A pesquisadora cita o exemplo de inúmeros motoristas sem seguro de saúde que dependem de algoritmos pouco transparentes da Uber e lutam para sobreviver. A pobreza atinge especialmente as famílias afro-americanas e latinas.

Suíça inova sem desigualdade

Nesse sentido, a Europa teria algo a ensinar aos primos americanos. Países como França e Alemanha poderiam se tornar modelos de como sistemas sociais fortes e regras comuns podem dobrar a tecnologia a serviço da democracia e não o contrário, argumenta Turner.

O professor de Stanford acredita que a Suíça, com sua geografia única e seu sistema político, também poderia servir de modelo. O país investe muito em educação pública (16%Link externo em comparação com 10% nos Estados Unidos) e suas universidade públicas são acessíveis a todas as classes sociais. ‘Um país com altos níveis de inovação, mas baixos níveis de desigualdade”, afirma Turner.

De fato, a Suíça está no topo do Índice de Inovação Global há 13 anos consecutivos. Além disso, é um dos países mais igualitários do mundo em termos de distribuição de renda, embora a riqueza esteja cada vez mais concentrada nas mãos de poucos.

Conteúdo externo

Como o Vale do Silício, Zurique abriga grandes empresas de tecnologia e possui um dos maiores PIBs per capita do mundo. Mas na maior cidade helvética, apenas sete por cento da populaçãoLink externo pode ser considerada pobre. É a taxa mais baixa do país.

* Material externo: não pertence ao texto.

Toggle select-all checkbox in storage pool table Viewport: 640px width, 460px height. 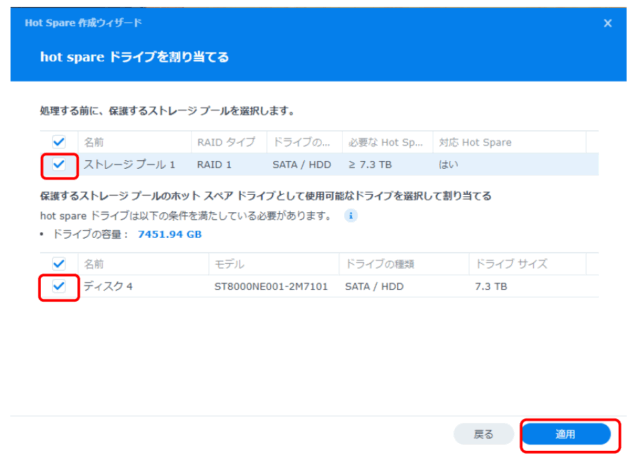58,142
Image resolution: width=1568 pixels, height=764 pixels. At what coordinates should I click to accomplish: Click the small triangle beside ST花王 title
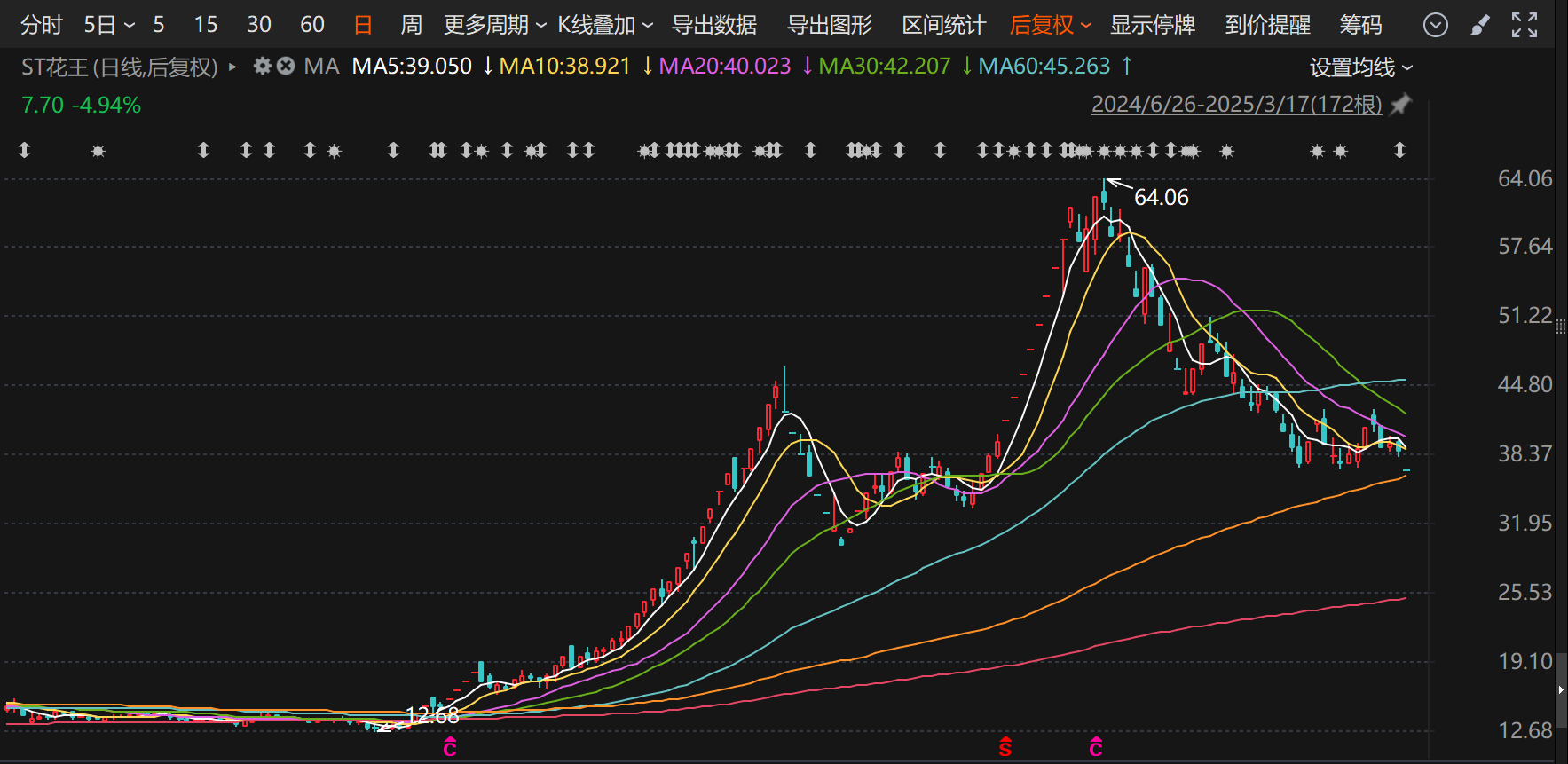coord(232,67)
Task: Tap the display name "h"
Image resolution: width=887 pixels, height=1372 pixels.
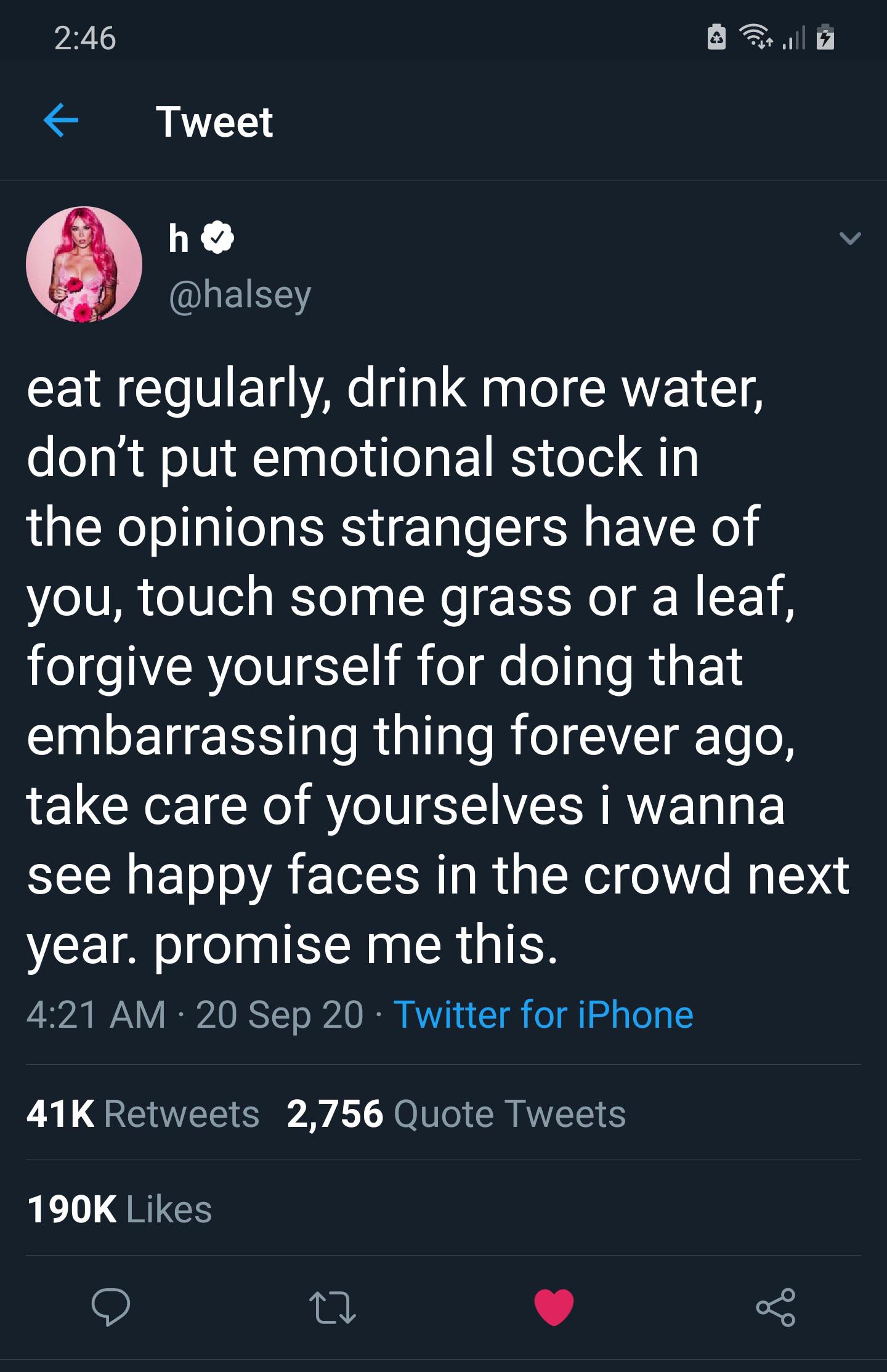Action: tap(179, 239)

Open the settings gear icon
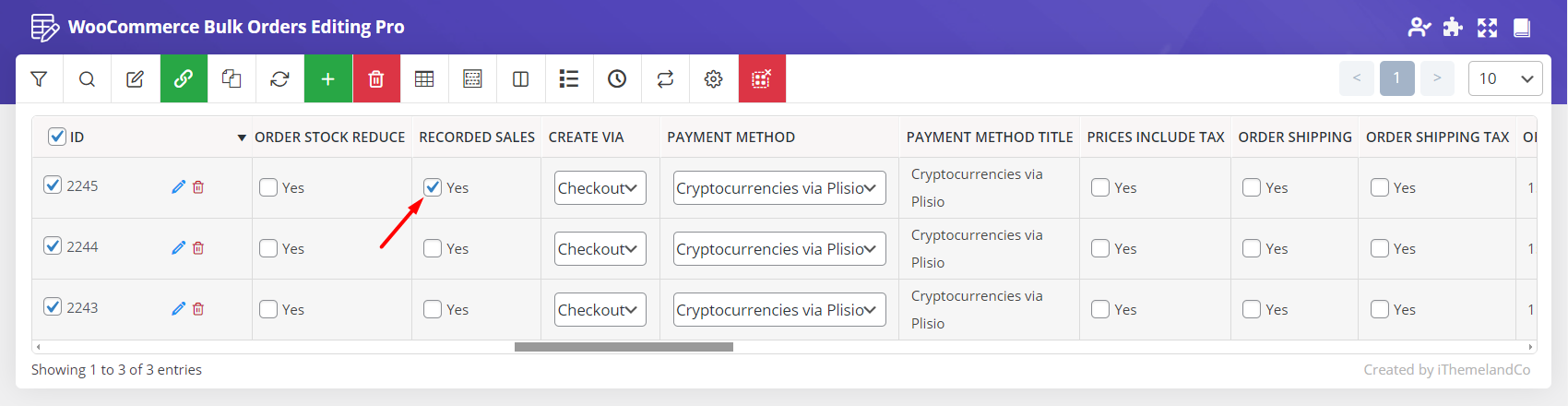713,79
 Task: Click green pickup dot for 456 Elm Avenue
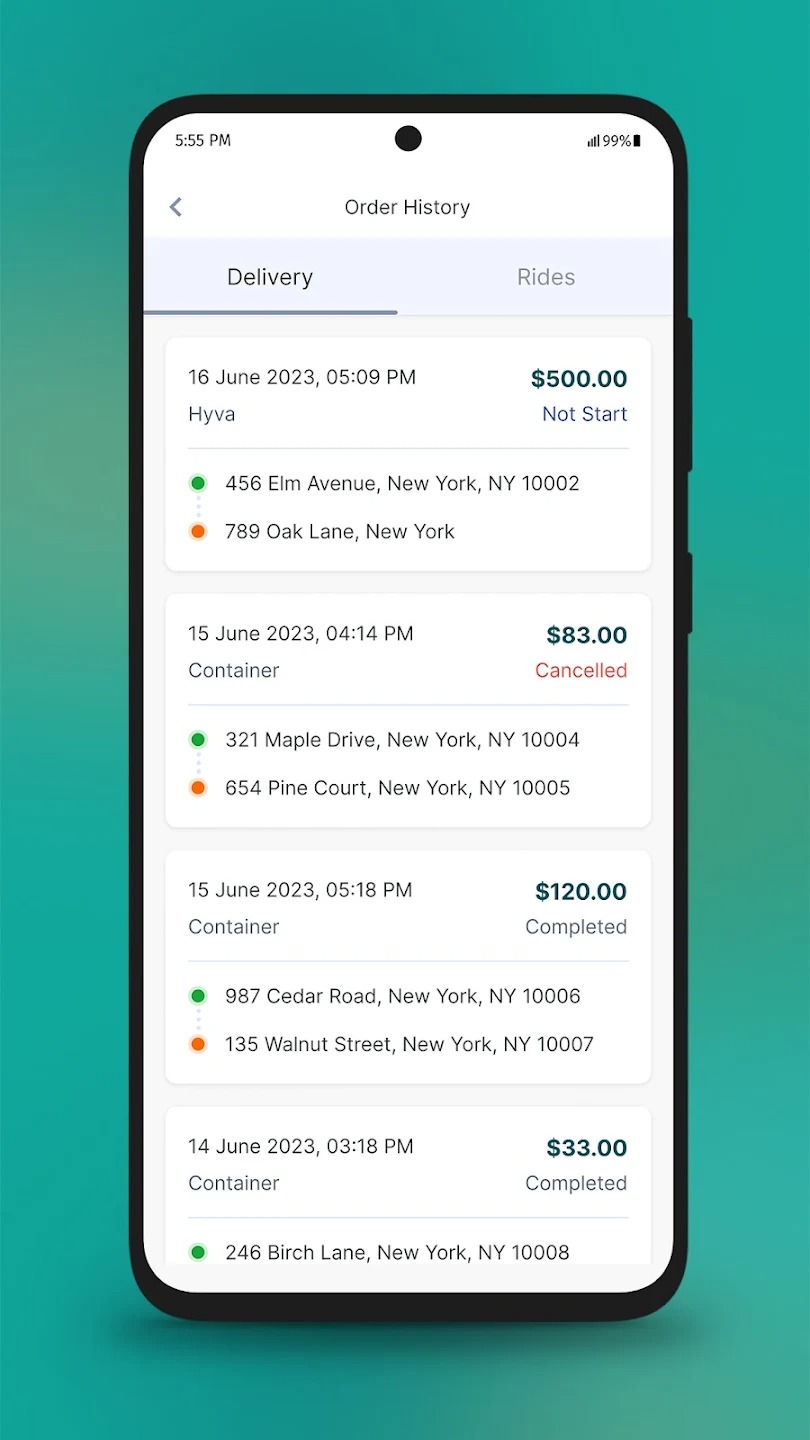click(198, 483)
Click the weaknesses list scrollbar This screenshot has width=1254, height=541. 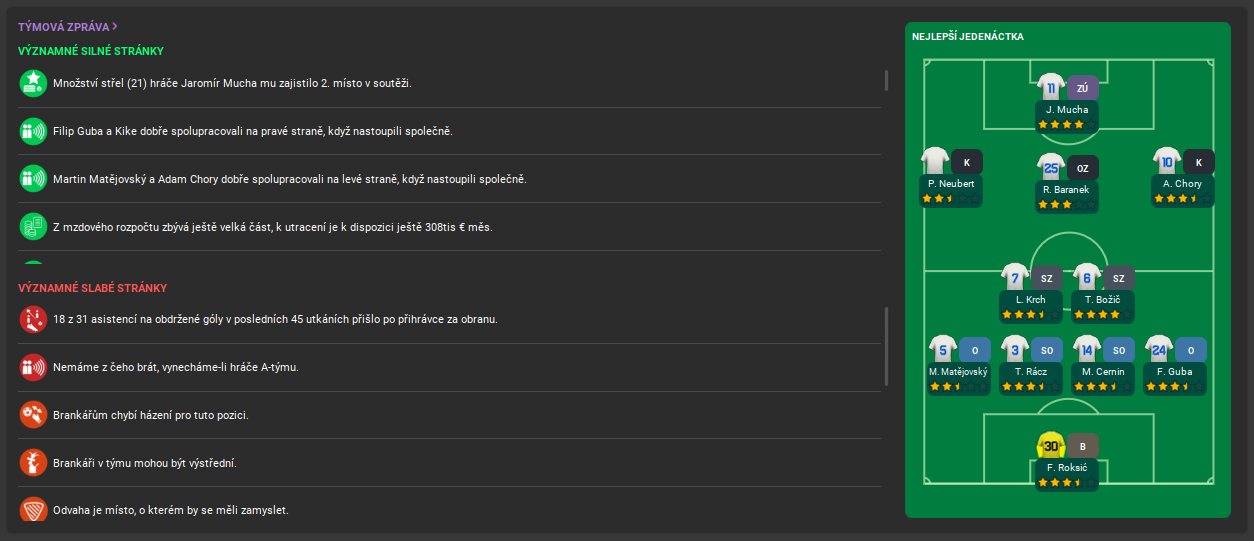pyautogui.click(x=886, y=346)
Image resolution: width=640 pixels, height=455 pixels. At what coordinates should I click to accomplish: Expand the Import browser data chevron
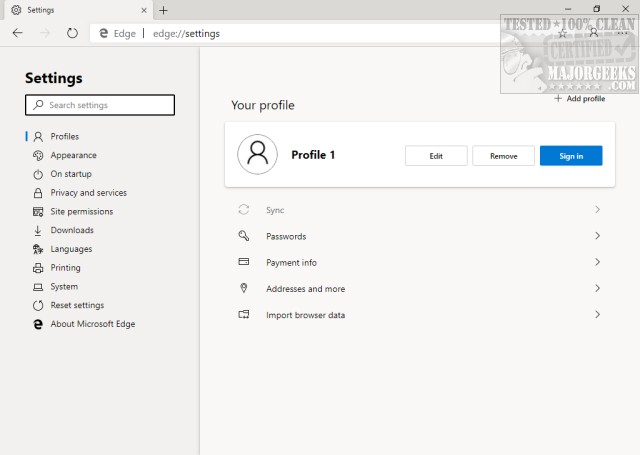(x=597, y=315)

Caspar Hirschi, professor de história na Universidade de St. Gallen, concorda que a Suíça não deve imitar o Vale do Silício. No entanto, vê limitações no sistema suíço, dominado por poucas grandes empresas com muito poder, tanto político quanto social. “Nenhum sistema econômico é democrático”, afirma.

A diferença, segundo Hirschi, é que os empresários suíços são mais discretos e menos egocêntricos do que os do Vale do Silício. Eles valorizam a estabilidade e, portanto, não deslegitimam a democracia. Além disso, a existência de regras de mercado e de um estado social os obriga a contribuir para o bem comum.

cattedrale di Stanford
A igreja “Stanford Memorial Church” foi construída por Jane Stanford em memória de seu marido Leland. Juntos, eles fundaram a universidade em 1885. Sara Ibrahim / SWI swissinfo.ch

Lições para o Vale do Silício

Turner permanece convencido de que as bases democráticas da Suíça permitirão que ela inove sem cair nas mesmas armadilhas do Vale do Silício. Novamente vê uma lição para seu país. “Em 1945, os Estados Unidos trouxeram a democracia de volta ao seu continente. Agora é a hora de vocês retribuírem”, afirma.

Enquanto nossa conversa se encerra, Turner diz: “Quero lhe mostrar uma coisa”. Saindo de seu escritório, caminhamos em direção à catedral de Stanford, que Jane Stanford construiu em memória do marido Leland. Juntos, eles fundaram a universidade em 1885, em um terreno que antes era uma fazenda e um rancho. Ninguém imaginaria que este campo desolado se tornaria um dia sinônimo de inovação e moldaria o mundo.